## TASK GOAL:
Word for word, return every record.

[RECORD EXCERPTS — start]

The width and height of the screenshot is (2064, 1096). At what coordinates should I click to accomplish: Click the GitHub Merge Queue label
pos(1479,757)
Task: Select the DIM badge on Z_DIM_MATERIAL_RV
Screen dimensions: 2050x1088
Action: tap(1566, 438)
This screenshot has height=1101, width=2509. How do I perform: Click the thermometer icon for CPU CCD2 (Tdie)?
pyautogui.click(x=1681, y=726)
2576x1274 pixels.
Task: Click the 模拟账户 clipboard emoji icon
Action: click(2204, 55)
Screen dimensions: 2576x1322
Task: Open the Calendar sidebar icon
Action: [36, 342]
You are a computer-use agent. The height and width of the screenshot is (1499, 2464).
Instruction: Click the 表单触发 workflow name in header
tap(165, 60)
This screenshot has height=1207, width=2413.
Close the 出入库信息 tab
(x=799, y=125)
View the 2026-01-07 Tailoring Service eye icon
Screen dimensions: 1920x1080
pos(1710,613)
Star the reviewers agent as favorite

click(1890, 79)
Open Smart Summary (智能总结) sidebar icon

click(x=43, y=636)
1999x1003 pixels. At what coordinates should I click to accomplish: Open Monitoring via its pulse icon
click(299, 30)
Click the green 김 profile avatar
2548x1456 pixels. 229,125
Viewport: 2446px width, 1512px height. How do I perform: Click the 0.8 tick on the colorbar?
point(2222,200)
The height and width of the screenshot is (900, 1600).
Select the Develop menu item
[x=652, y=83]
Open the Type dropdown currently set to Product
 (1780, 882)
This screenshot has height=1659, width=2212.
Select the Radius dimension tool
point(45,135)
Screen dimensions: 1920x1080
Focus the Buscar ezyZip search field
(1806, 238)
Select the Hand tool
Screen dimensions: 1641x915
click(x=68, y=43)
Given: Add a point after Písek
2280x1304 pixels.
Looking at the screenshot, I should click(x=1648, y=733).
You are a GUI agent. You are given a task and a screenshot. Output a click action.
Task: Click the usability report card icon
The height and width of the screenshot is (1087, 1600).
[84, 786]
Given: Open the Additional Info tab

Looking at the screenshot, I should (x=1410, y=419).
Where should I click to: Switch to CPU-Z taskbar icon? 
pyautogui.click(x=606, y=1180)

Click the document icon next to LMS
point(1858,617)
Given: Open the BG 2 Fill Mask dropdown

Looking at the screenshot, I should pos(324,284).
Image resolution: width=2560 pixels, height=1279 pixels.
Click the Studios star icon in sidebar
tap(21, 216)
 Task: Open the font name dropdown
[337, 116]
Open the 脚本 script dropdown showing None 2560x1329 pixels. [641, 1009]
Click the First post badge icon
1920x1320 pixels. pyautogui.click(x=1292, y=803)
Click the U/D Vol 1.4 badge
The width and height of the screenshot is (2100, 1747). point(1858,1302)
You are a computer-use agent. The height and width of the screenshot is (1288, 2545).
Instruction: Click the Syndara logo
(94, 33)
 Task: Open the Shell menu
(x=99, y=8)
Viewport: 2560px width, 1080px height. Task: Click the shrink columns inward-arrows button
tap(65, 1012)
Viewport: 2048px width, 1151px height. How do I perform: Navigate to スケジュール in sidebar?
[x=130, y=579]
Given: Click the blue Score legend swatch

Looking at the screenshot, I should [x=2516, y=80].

[RECORD EXCERPTS — finish]

## TASK SOLUTION:
The width and height of the screenshot is (2064, 1096). At what coordinates should I click to accomplish: Click the GitHub Merge Queue label
pos(1479,757)
Task: Select the DIM badge on Z_DIM_MATERIAL_RV
Screen dimensions: 2050x1088
Action: tap(1566, 438)
This screenshot has height=1101, width=2509. How do I perform: Click the thermometer icon for CPU CCD2 (Tdie)?
pyautogui.click(x=1681, y=726)
2576x1274 pixels.
Task: Click the 模拟账户 clipboard emoji icon
Action: click(2204, 55)
Screen dimensions: 2576x1322
Task: Open the Calendar sidebar icon
Action: [36, 342]
You are a computer-use agent. The height and width of the screenshot is (1499, 2464).
Instruction: Click the 表单触发 workflow name in header
tap(165, 60)
This screenshot has height=1207, width=2413.
Close the 出入库信息 tab
(x=799, y=125)
View the 2026-01-07 Tailoring Service eye icon
Screen dimensions: 1920x1080
pos(1710,613)
Star the reviewers agent as favorite

click(1890, 79)
Open Smart Summary (智能总结) sidebar icon

click(x=43, y=636)
1999x1003 pixels. At what coordinates should I click to accomplish: Open Monitoring via its pulse icon
click(299, 30)
Click the green 김 profile avatar
2548x1456 pixels. 229,125
Viewport: 2446px width, 1512px height. How do I perform: Click the 0.8 tick on the colorbar?
point(2222,200)
The height and width of the screenshot is (900, 1600).
Select the Develop menu item
[x=652, y=83]
Open the Type dropdown currently set to Product
 (1780, 882)
This screenshot has height=1659, width=2212.
Select the Radius dimension tool
point(45,135)
Screen dimensions: 1920x1080
Focus the Buscar ezyZip search field
(1806, 238)
Select the Hand tool
Screen dimensions: 1641x915
click(x=68, y=43)
Given: Add a point after Písek
2280x1304 pixels.
Looking at the screenshot, I should click(x=1648, y=733).
You are a GUI agent. You are given a task and a screenshot. Output a click action.
Task: Click the usability report card icon
The height and width of the screenshot is (1087, 1600).
[84, 786]
Given: Open the Additional Info tab

Looking at the screenshot, I should (x=1410, y=419).
Where should I click to: Switch to CPU-Z taskbar icon? 
pyautogui.click(x=606, y=1180)

Click the document icon next to LMS
point(1858,617)
Given: Open the BG 2 Fill Mask dropdown

Looking at the screenshot, I should pos(324,284).
Image resolution: width=2560 pixels, height=1279 pixels.
Click the Studios star icon in sidebar
tap(21, 216)
 Task: Open the font name dropdown
[337, 116]
Open the 脚本 script dropdown showing None 2560x1329 pixels. [641, 1009]
Click the First post badge icon
1920x1320 pixels. pyautogui.click(x=1292, y=803)
Click the U/D Vol 1.4 badge
The width and height of the screenshot is (2100, 1747). point(1858,1302)
You are a computer-use agent. The height and width of the screenshot is (1288, 2545).
Instruction: Click the Syndara logo
(94, 33)
 Task: Open the Shell menu
(x=99, y=8)
Viewport: 2560px width, 1080px height. Task: Click the shrink columns inward-arrows button
tap(65, 1012)
Viewport: 2048px width, 1151px height. How do I perform: Navigate to スケジュール in sidebar?
[x=130, y=579]
Given: Click the blue Score legend swatch

Looking at the screenshot, I should [x=2516, y=80].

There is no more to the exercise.